Lt Gen (R) Dave Deptula on “Three key points on deterrence and the U.S. response to the Israel-Hamas war”

Lawfire®readers may recall that retired U.S. Air Force Lt. Gen. Dave Deptula spoke at our 28th Annual National Security Law conference last February (see here).  Last week General Deptula spoke about deterrence and the U.S. response to the Israel-Hamas war on ‘Your World,’ hosted by Neil Cavuto on FOX NEWS, on October 12, 2023.  He shared the transcript with me with his permission to share these thoughts with you.  I think you’ll be interest in the three key action steps he mentions.

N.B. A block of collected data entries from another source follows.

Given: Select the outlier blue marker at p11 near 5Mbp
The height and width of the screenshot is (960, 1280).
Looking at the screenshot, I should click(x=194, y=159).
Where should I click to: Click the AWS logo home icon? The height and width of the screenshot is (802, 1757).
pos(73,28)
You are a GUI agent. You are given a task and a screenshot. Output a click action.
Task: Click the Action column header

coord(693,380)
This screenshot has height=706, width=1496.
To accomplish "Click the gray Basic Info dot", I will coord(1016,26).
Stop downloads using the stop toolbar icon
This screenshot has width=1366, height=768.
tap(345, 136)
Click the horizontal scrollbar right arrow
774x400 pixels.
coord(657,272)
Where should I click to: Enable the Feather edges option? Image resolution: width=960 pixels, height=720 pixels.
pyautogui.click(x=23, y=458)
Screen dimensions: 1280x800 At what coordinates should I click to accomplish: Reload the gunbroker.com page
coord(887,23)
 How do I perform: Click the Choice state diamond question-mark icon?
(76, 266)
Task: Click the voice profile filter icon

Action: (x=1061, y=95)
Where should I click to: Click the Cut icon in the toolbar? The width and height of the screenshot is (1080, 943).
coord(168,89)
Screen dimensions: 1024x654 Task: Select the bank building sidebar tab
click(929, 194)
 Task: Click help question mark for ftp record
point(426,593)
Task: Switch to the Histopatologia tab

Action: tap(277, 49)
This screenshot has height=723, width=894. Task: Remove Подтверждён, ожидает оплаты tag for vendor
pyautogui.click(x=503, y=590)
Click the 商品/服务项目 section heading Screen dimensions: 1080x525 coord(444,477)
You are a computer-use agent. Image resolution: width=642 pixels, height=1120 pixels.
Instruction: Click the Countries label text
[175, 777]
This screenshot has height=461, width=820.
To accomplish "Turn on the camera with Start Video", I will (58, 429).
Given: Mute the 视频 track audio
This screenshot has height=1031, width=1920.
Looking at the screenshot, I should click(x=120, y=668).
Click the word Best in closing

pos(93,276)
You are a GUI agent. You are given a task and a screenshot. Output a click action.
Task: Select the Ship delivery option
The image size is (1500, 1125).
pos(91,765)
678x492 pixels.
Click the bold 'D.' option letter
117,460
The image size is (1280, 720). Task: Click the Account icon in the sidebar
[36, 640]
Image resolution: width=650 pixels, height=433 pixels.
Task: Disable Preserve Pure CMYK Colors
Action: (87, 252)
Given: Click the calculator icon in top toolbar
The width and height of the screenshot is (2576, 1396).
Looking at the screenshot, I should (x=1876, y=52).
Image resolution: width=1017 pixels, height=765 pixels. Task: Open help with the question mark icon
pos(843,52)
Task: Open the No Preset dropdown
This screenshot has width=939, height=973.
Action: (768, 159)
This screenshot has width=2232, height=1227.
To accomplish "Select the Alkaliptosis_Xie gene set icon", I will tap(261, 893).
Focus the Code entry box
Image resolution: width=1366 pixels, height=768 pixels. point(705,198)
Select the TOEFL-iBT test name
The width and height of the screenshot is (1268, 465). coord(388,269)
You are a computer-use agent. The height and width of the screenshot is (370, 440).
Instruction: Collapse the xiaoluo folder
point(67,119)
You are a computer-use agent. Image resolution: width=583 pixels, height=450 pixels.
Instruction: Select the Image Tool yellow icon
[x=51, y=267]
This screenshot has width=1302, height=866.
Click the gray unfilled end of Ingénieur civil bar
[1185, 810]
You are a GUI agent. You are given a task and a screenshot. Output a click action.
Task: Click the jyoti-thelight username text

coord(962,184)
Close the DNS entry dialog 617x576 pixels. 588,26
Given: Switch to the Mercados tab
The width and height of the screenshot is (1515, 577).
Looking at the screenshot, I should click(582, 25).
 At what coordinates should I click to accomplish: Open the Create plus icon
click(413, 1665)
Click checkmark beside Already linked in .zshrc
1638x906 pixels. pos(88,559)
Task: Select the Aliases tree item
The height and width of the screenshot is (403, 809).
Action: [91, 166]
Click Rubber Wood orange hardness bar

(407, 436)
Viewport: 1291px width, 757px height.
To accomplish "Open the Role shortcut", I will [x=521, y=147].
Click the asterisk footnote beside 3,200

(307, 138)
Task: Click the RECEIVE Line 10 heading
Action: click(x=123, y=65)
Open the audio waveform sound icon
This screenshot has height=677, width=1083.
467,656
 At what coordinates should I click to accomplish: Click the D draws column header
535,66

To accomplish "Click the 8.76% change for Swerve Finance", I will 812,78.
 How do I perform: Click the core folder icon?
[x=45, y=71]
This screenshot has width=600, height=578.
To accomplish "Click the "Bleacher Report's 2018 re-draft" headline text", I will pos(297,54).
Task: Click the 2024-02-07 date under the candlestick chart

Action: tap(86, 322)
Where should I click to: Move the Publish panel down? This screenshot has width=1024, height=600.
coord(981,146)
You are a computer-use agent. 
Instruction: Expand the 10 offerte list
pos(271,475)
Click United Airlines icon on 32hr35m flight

Neil Cavuto: General, there is a fear that whatever happens… with these ground troops… the fear of it escalating beyond just taking on Hamas dealing with Hezbollah in the north, maybe even Syria… where do you think this is going?

Gen Deptula: Well, Neil, it really depends. It depends on a couple of key points. First, I think it’s obvious to your audience that the United States has very clear interests in the region, and that demands smart concerted action, and a willingness to employ forces should circumstances warrant.  So, this whole issue of deterrence and the how and why the U.S. moved force into the region is extraordinarily important.

The key to deterring Hezbollah is their understanding of the willingness of the U.S. to actually use force against them. So, that has to be made very clear to both Hezbollah and Iran. Deterrence is only credible if those being deterred understand that we are going to follow-through. So, no invisible redlines.

Second, what I’d share with you is we must not repeat the recent administration trendline of telling adversaries what we won’t do as we’ve seen in U.S. dealings with the Russians, because that cedes the initiative to an adversary and it’s self-defeating.

Third, our national leaders must also meet the moment and realize that there is a severe cost for prioritizing politics over smart policy. What I mean here is it we’ve got to pass a federal budget; we’ve got to end the risk of a government shutdown; and we’ve got to get to a common vision to move past the impasse in getting a House [of Representatives] speaker in place.

And finally, the US military today struggles to meet demands in one theater let alone four, and by that, I mean defending our own homeland, what’s going on in Europe, the Pacific, and now a hot war in the Middle East. So, it’s about time that national security becomes a talking point on the campaign trail.

The world’s on fire and the United States is woefully unprepared… and that demands a national conversation.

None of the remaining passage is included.